Em Mais Forte que Bombas, Isabelle Huppert interpreta uma fotógrafa de guerra que em suas andanças pelo mundo já registrou alguns dos momentos mais trágicos da humanidade tendo a morte como uma constante nesses instantes. Quando a personagem morre, sua família tem que vivenciar o luto no âmbito doméstico e é nessa esfera que esse destino natural de todos nós revela-se incomodo e ensurdecedor. Isso acontece em função de uma incomunicabilidade entre pais e filhos, ninguém consegue tratar de maneira aberta o assunto, a morte da matriarca, sobretudo pelas suas peculiares condições, vira um tabu. Há na família uma dificuldade de discernir o que deve e o que não deve ser dito, como ser dito... Assim, mágoas são cultivadas e a infelicidade se perpetua por gerações.
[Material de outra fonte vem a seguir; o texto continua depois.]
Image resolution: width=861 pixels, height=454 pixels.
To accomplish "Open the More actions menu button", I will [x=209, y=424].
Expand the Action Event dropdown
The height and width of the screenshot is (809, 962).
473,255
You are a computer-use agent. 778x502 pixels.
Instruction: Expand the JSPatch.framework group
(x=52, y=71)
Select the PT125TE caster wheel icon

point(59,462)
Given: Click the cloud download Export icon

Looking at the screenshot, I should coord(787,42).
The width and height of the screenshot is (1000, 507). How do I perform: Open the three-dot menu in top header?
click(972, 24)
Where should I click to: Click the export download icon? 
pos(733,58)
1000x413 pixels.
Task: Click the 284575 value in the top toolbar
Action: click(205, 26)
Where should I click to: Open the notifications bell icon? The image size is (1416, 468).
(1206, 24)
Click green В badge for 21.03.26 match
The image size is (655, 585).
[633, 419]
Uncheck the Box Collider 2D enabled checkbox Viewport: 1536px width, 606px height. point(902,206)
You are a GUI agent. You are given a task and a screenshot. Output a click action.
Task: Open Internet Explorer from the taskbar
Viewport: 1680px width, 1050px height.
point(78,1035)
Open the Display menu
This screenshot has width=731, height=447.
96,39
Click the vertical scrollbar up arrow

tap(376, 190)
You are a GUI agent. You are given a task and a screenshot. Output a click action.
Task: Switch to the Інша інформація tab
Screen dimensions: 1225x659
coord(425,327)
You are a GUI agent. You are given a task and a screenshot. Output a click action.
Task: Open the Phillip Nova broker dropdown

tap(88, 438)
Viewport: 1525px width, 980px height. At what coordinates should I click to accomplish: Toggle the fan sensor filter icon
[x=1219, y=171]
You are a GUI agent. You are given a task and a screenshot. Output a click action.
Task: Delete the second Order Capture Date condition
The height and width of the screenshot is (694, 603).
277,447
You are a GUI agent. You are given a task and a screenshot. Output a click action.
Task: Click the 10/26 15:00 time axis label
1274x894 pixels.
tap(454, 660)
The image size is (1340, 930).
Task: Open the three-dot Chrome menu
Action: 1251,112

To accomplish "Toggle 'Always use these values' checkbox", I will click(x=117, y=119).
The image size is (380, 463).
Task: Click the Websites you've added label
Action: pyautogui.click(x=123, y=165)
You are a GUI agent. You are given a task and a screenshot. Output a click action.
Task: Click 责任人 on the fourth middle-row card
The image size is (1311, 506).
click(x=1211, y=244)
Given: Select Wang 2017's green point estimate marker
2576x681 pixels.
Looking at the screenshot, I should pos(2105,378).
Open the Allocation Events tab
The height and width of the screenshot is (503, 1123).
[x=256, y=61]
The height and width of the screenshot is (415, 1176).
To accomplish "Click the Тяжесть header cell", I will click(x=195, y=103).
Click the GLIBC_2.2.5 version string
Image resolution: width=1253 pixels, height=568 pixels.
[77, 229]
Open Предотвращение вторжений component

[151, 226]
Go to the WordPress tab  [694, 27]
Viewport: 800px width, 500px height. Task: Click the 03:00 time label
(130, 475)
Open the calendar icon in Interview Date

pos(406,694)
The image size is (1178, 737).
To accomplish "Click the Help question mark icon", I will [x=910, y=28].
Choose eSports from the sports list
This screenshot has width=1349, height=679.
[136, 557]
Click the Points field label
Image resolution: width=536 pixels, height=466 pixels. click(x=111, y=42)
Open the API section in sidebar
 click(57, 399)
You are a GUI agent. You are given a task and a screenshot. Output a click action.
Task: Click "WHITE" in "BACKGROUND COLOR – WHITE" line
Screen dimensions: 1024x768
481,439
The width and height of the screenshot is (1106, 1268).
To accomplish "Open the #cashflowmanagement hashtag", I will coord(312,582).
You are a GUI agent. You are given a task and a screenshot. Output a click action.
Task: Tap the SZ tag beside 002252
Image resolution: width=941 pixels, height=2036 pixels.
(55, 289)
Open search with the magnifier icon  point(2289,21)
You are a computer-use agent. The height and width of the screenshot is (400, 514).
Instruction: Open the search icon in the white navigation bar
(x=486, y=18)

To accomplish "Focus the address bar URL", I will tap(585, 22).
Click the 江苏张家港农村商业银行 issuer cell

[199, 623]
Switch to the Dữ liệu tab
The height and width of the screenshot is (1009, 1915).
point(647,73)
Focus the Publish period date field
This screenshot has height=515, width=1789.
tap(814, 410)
É dessa forma que o cineasta dinamarquês Joachim Trier, de Oslo, 31 de Agosto e Começar de Novo, realiza um exercício sensível de reflexão sobre as relações familiares, a singular vivência de correspondentes de guerra, seus efeitos na sua esfera mais íntima, evidenciando consequências tão ou mais devastadores quanto àquelas testemunhadas no front de um sangrento conflito bélico.
O interesse de Trier é no luto vivenciado pelo esposo da personagem de Huppert, vivido por um Gabriel Byrne em plena forma, e pelos seus dois filhos, um interpretado por Jesse Eisenberg e outro por Devin Druid (ótimo, o destaque do longa). O realizador estabelece interessantes contrapontos entre a situação presente e os flashbacks ou fantasias dos filhos de Huppert com a mesma, sobretudo o mais novo vivido por Druid. Tais momentos nos dão uma dimensão das complicadas consequências carregadas por quem vivencia conflitos internacionais como "ossos" da profissão. Compreendemos a dificuldade de adaptação a rotina doméstica e o sentimento de deslocamento dentro de uma esfera tão íntima quanto a familiar, que acaba criando uma lógica própria de funcionamento interpessoal enquanto o ente em questão desloca-se constantemente e passa dias longe dos seus familiares, na maioria das vezes, sem acompanhar o crescimentos dos próprios filhos, por exemplo. Por sua vez, a morte da personagem deixa sequelas ainda mais graves no enfrentamento da questão e, nesse sentido, Trier destina ótimos momentos da sua história para Byrne, Eisenberg e Druid exercitarem a dificuldade que seus personagens tem ao lidar com a morte de alguém que sempre fora muito ausente, mas que era tão querida, e que se foi de maneira devastadora.
Mais Forte que Bombas é um filme que aborda como, as vezes, é difícil nos comunicarmos com aqueles que estão mais próximos de nós e como a quebra desses tabus é determinante para a resolução de determinadas ranhuras nas relações pessoais. Podemos pensar que a morte da matriarca poderia, por exemplo, ser evitada, caso sua família percebesse determinados sinais. Podemos pensar também como determinados medos e inseguranças dos seus filhos poderiam ser melhor administradas caso mágoas e dúvidas fossem verbalmente expostas. O "não dito" é determinante no destino dos personagens de Mais Forte que Bombas, assim como na vida. Em Mais Forte que Bombas, ao lidar com essas tensões do silêncio e dos problemas mal resolvidos, encalacrados e sufocados em nossa própria existência, de maneira tão habilidosa e econômica, Trier encontra uma delicadeza particular no tratamento de questões tão humanas e que são cruciais às relações sem que venhamos perceber.
Louder than Bombs, 2016. Dir.: Joachim Trier. Roteiro: Joachim Trier e Eskil Vogt. Elenco: Isabelle Huppert, Gabriel Byrne, Jesse Eisenberg, Devin Druid, Amy Ryan, David Strathairn, Megan Ketch, Ruby Jerins, Rachel Brosnahan, Russell Posner. Vitrine Filmes, 109 min.